CONSIGNES DE L'EXERCICE:
**a)** D'après le texte sur Thierry Dubois, pour quelle activité a-t-il opté après sa carrière sportive ?
**b)** Poursuivez, s'il vous plaît, le texte sur Thierry Dubois à partir de sa dernière phrase.

EXTRAIT DE PAGE:

Partager l’expérience

Thierry Dubois Arctique

Après une carrière sportive bien garnie, il aurait pu continuer à naviguer en solitaire ou « avec des potes » sur la douce voie des alizés mais il a opté pour le charter arctique, juste renvoi d’ascenseur au monde de la mer, comme pour remercier la vie du bonheur qui est le sien, vivre en mer et partager ce privilège avec les autres. 
« La prévoyance, l’observation, la prudence, l’énergie, la volonté d’apprendre, l’humilité sont des vertus de marin ». Thierry est ce marin rigoureux. Dans tout ce qu’il entreprend, le skipper de La Louise fait preuve de grande rectitude, aime partager son expérience de la mer et éveiller chez les autres des prises de conscience sur nos modes de vie ou la société. Nul volonté chez lui de donner des leçons de morale mais il aime poser son regard sur le monde en offrant la possibilité à ses passagers de s’en échapper le temps d’un voyage à bord de la Louise.

DONNÉES FOURNIES:
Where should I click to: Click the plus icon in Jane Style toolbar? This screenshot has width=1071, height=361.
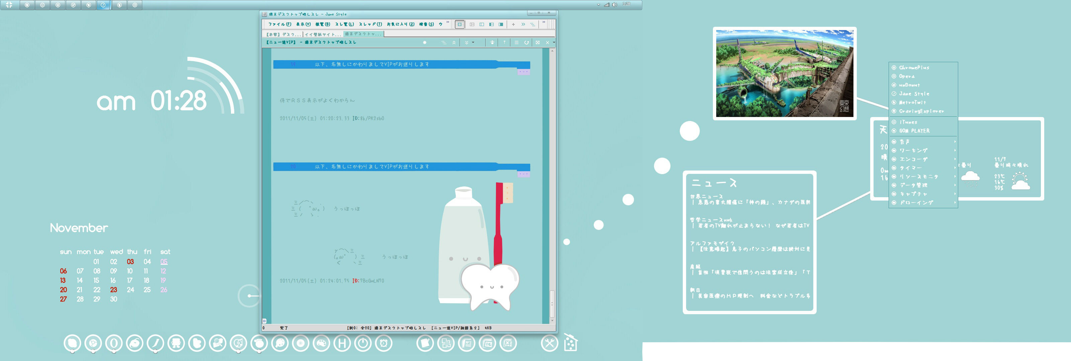(513, 25)
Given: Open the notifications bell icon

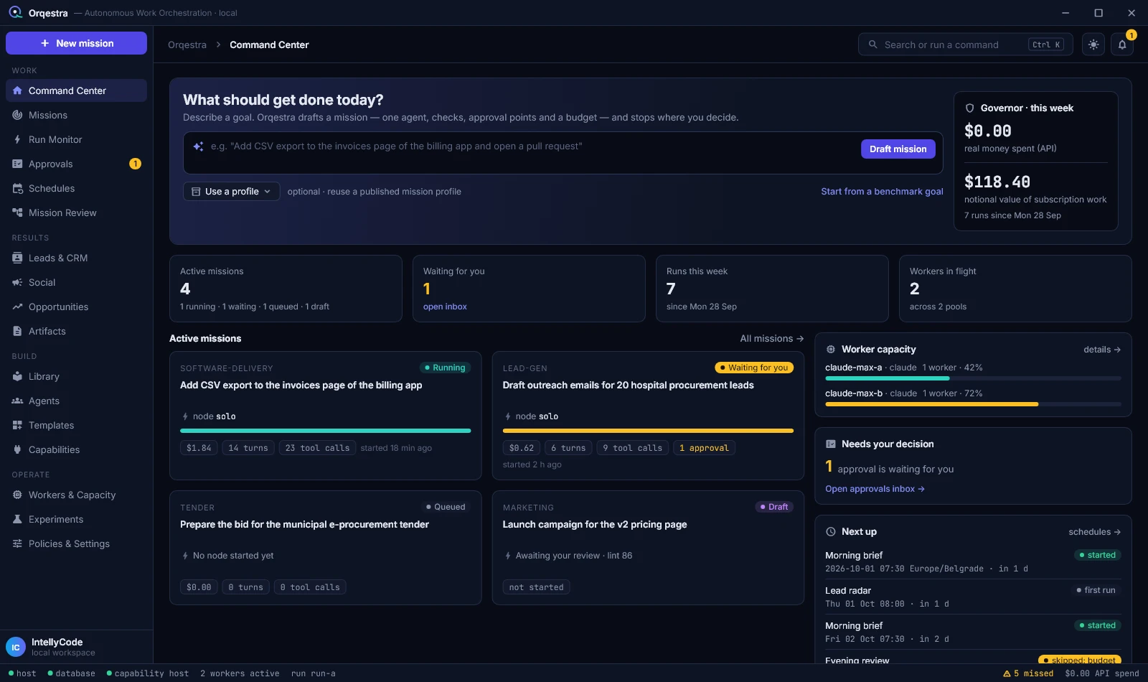Looking at the screenshot, I should pos(1123,45).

RÉPONSES PAR CONSIGNE:
**a)** Il a opté pour le charter arctique.

**b)**
Thierry Dubois a couru dix ans en course autour du monde en solitaire, défendu la cause des Droits de l’Homme avant de construire La Louise et d’emmener des clients dans le Grand Nord, là où peu de gens osent s’aventurer. Faire du charter en Arctique est chez lui une intention ancienne, sa façon de transmettre son expérience. « Je n’ai pas appris tout seul. J’ai grandi en région parisienne, je passais mes vacances dans le Sud-Ouest chez mon grand-père. Il avait un frère marin-pêcheur. Tout gamin, on me racontait des histoires de marins. Ce n’était pas la mer loisir, c’était la mer courage, le travail, le danger. J’entendais des histoires de marins qui ne revenaient pas. Je me souviens d’un voisin de mon grand-père qui avait survécu à un naufrage parce qu’il était le seul à savoir nager à bord du bateau. Il avait appris à nager, chose rare à l’époque chez les marins ». Ce n’est pas une anecdote pour Thierry. Elle dit l’humilité de son rapport à la mer, toujours apprendre et s’adapter.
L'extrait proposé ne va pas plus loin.